■ Task instructions
All of the data that follows needs to be printed again, exactly as it reads.
Data extracts: Begin
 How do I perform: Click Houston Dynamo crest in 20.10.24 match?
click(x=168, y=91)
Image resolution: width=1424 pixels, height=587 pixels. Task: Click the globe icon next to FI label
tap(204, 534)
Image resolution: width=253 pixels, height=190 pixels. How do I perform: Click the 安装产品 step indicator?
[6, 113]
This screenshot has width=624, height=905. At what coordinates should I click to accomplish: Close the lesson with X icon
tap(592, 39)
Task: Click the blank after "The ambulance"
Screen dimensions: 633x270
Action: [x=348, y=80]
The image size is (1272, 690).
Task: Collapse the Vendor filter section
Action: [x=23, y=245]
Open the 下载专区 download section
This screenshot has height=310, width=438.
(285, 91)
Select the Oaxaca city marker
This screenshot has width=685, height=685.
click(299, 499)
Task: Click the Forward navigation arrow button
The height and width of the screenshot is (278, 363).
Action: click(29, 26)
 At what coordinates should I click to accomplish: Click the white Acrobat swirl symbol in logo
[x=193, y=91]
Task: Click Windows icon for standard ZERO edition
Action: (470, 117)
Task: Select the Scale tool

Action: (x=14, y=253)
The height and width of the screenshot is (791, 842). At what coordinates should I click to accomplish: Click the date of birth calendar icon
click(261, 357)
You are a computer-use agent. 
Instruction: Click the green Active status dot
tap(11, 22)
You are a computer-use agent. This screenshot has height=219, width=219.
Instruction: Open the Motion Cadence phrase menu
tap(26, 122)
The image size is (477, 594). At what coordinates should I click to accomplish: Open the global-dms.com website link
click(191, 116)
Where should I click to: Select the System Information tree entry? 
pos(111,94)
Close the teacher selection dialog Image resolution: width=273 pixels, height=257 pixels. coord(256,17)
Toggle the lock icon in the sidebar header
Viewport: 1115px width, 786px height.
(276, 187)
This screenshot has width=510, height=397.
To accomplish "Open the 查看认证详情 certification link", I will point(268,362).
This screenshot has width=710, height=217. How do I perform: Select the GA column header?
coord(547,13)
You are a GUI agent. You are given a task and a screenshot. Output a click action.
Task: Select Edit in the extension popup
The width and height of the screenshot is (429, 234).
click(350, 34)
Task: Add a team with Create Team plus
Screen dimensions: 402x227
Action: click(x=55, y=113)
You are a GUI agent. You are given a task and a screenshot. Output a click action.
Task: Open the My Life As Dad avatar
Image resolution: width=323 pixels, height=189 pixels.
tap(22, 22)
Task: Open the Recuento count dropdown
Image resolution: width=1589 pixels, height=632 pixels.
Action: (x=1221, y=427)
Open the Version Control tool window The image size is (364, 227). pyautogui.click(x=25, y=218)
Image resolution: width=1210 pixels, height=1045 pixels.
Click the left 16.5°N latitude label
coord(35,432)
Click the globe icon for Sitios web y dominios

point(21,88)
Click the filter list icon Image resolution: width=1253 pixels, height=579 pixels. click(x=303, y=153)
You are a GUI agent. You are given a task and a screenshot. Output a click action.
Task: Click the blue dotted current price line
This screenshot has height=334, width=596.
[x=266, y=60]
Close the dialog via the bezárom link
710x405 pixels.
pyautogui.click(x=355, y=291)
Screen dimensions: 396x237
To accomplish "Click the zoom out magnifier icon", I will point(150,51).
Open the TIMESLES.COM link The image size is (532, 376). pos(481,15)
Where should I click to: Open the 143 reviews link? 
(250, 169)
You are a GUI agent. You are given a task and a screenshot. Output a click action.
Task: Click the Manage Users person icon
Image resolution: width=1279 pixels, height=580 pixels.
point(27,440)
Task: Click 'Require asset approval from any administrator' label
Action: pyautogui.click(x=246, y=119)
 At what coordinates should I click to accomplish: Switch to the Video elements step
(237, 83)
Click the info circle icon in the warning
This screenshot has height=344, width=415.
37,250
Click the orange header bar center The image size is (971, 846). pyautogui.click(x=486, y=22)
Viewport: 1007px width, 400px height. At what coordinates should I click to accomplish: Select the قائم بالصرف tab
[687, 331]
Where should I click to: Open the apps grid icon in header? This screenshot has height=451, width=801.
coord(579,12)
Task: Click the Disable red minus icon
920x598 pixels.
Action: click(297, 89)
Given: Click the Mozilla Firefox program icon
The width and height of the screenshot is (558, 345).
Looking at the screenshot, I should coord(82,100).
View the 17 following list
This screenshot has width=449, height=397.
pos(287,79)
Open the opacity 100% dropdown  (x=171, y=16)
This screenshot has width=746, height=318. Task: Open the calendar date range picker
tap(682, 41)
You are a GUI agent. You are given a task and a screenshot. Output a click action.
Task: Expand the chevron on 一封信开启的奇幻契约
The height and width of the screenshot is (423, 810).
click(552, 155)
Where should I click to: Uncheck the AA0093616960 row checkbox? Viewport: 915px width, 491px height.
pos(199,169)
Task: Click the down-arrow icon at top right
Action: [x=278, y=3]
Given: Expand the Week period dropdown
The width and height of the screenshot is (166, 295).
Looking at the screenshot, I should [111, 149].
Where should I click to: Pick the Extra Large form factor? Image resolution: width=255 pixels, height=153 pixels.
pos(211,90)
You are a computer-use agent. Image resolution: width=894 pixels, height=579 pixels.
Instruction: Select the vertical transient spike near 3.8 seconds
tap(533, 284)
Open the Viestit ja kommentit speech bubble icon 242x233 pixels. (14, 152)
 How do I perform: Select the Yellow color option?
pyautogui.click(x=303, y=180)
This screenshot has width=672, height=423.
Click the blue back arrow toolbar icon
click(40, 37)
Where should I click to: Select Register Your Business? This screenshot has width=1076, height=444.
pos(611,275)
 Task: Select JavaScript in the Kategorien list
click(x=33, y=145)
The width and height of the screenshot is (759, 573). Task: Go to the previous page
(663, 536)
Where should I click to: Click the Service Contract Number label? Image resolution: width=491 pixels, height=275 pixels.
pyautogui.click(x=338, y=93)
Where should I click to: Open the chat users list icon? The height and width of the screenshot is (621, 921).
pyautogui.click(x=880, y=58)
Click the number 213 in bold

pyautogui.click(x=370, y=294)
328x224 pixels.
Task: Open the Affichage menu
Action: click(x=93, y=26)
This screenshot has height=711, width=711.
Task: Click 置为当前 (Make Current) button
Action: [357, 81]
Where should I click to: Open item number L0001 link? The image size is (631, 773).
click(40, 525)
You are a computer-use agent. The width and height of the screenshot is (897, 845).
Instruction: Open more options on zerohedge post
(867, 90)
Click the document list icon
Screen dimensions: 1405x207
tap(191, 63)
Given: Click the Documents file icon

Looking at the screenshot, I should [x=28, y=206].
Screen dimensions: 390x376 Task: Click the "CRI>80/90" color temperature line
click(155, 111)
Data extracts: End
■ Result of this exercise
 How do I perform: Click Houston Dynamo crest in 20.10.24 match?
click(x=168, y=91)
Image resolution: width=1424 pixels, height=587 pixels. Task: Click the globe icon next to FI label
tap(204, 534)
Image resolution: width=253 pixels, height=190 pixels. How do I perform: Click the 安装产品 step indicator?
[6, 113]
This screenshot has width=624, height=905. At what coordinates should I click to accomplish: Close the lesson with X icon
tap(592, 39)
Task: Click the blank after "The ambulance"
Screen dimensions: 633x270
Action: [x=348, y=80]
The image size is (1272, 690).
Task: Collapse the Vendor filter section
Action: [x=23, y=245]
Open the 下载专区 download section
This screenshot has height=310, width=438.
(285, 91)
Select the Oaxaca city marker
This screenshot has width=685, height=685.
click(299, 499)
Task: Click the Forward navigation arrow button
The height and width of the screenshot is (278, 363).
Action: click(29, 26)
 At what coordinates should I click to accomplish: Click the white Acrobat swirl symbol in logo
[x=193, y=91]
Task: Click Windows icon for standard ZERO edition
Action: (470, 117)
Task: Select the Scale tool

Action: (x=14, y=253)
The height and width of the screenshot is (791, 842). At what coordinates should I click to accomplish: Click the date of birth calendar icon
click(261, 357)
You are a computer-use agent. 
Instruction: Click the green Active status dot
tap(11, 22)
You are a computer-use agent. This screenshot has height=219, width=219.
Instruction: Open the Motion Cadence phrase menu
tap(26, 122)
The image size is (477, 594). At what coordinates should I click to accomplish: Open the global-dms.com website link
click(191, 116)
Where should I click to: Select the System Information tree entry? 
pos(111,94)
Close the teacher selection dialog Image resolution: width=273 pixels, height=257 pixels. coord(256,17)
Toggle the lock icon in the sidebar header
Viewport: 1115px width, 786px height.
(276, 187)
This screenshot has width=510, height=397.
To accomplish "Open the 查看认证详情 certification link", I will point(268,362).
This screenshot has width=710, height=217. How do I perform: Select the GA column header?
coord(547,13)
You are a GUI agent. You are given a task and a screenshot. Output a click action.
Task: Select Edit in the extension popup
The width and height of the screenshot is (429, 234).
click(350, 34)
Task: Add a team with Create Team plus
Screen dimensions: 402x227
Action: click(x=55, y=113)
You are a GUI agent. You are given a task and a screenshot. Output a click action.
Task: Open the My Life As Dad avatar
Image resolution: width=323 pixels, height=189 pixels.
tap(22, 22)
Task: Open the Recuento count dropdown
Image resolution: width=1589 pixels, height=632 pixels.
Action: (x=1221, y=427)
Open the Version Control tool window The image size is (364, 227). pyautogui.click(x=25, y=218)
Image resolution: width=1210 pixels, height=1045 pixels.
Click the left 16.5°N latitude label
coord(35,432)
Click the globe icon for Sitios web y dominios

point(21,88)
Click the filter list icon Image resolution: width=1253 pixels, height=579 pixels. click(x=303, y=153)
You are a GUI agent. You are given a task and a screenshot. Output a click action.
Task: Click the blue dotted current price line
This screenshot has height=334, width=596.
[x=266, y=60]
Close the dialog via the bezárom link
710x405 pixels.
pyautogui.click(x=355, y=291)
Screen dimensions: 396x237
To accomplish "Click the zoom out magnifier icon", I will point(150,51).
Open the TIMESLES.COM link The image size is (532, 376). pos(481,15)
Where should I click to: Open the 143 reviews link? 
(250, 169)
You are a GUI agent. You are given a task and a screenshot. Output a click action.
Task: Click the Manage Users person icon
Image resolution: width=1279 pixels, height=580 pixels.
point(27,440)
Task: Click 'Require asset approval from any administrator' label
Action: pyautogui.click(x=246, y=119)
 At what coordinates should I click to accomplish: Switch to the Video elements step
(237, 83)
Click the info circle icon in the warning
This screenshot has height=344, width=415.
37,250
Click the orange header bar center The image size is (971, 846). pyautogui.click(x=486, y=22)
Viewport: 1007px width, 400px height. At what coordinates should I click to accomplish: Select the قائم بالصرف tab
[687, 331]
Where should I click to: Open the apps grid icon in header? This screenshot has height=451, width=801.
coord(579,12)
Task: Click the Disable red minus icon
920x598 pixels.
Action: click(297, 89)
Given: Click the Mozilla Firefox program icon
The width and height of the screenshot is (558, 345).
Looking at the screenshot, I should coord(82,100).
View the 17 following list
This screenshot has width=449, height=397.
pos(287,79)
Open the opacity 100% dropdown  (x=171, y=16)
This screenshot has width=746, height=318. Task: Open the calendar date range picker
tap(682, 41)
You are a GUI agent. You are given a task and a screenshot. Output a click action.
Task: Expand the chevron on 一封信开启的奇幻契约
The height and width of the screenshot is (423, 810).
click(552, 155)
Where should I click to: Uncheck the AA0093616960 row checkbox? Viewport: 915px width, 491px height.
pos(199,169)
Task: Click the down-arrow icon at top right
Action: [x=278, y=3]
Given: Expand the Week period dropdown
The width and height of the screenshot is (166, 295).
Looking at the screenshot, I should [111, 149].
Where should I click to: Pick the Extra Large form factor? Image resolution: width=255 pixels, height=153 pixels.
pos(211,90)
You are a computer-use agent. Image resolution: width=894 pixels, height=579 pixels.
Instruction: Select the vertical transient spike near 3.8 seconds
tap(533, 284)
Open the Viestit ja kommentit speech bubble icon 242x233 pixels. (14, 152)
 How do I perform: Select the Yellow color option?
pyautogui.click(x=303, y=180)
This screenshot has width=672, height=423.
Click the blue back arrow toolbar icon
click(40, 37)
Where should I click to: Select Register Your Business? This screenshot has width=1076, height=444.
pos(611,275)
 Task: Select JavaScript in the Kategorien list
click(x=33, y=145)
The width and height of the screenshot is (759, 573). Task: Go to the previous page
(663, 536)
Where should I click to: Click the Service Contract Number label? Image resolution: width=491 pixels, height=275 pixels.
pyautogui.click(x=338, y=93)
Where should I click to: Open the chat users list icon? The height and width of the screenshot is (621, 921).
pyautogui.click(x=880, y=58)
Click the number 213 in bold

pyautogui.click(x=370, y=294)
328x224 pixels.
Task: Open the Affichage menu
Action: click(x=93, y=26)
This screenshot has height=711, width=711.
Task: Click 置为当前 (Make Current) button
Action: [357, 81]
Where should I click to: Open item number L0001 link? The image size is (631, 773).
click(40, 525)
You are a computer-use agent. The width and height of the screenshot is (897, 845).
Instruction: Open more options on zerohedge post
(867, 90)
Click the document list icon
Screen dimensions: 1405x207
tap(191, 63)
Given: Click the Documents file icon

Looking at the screenshot, I should [x=28, y=206].
Screen dimensions: 390x376 Task: Click the "CRI>80/90" color temperature line
click(155, 111)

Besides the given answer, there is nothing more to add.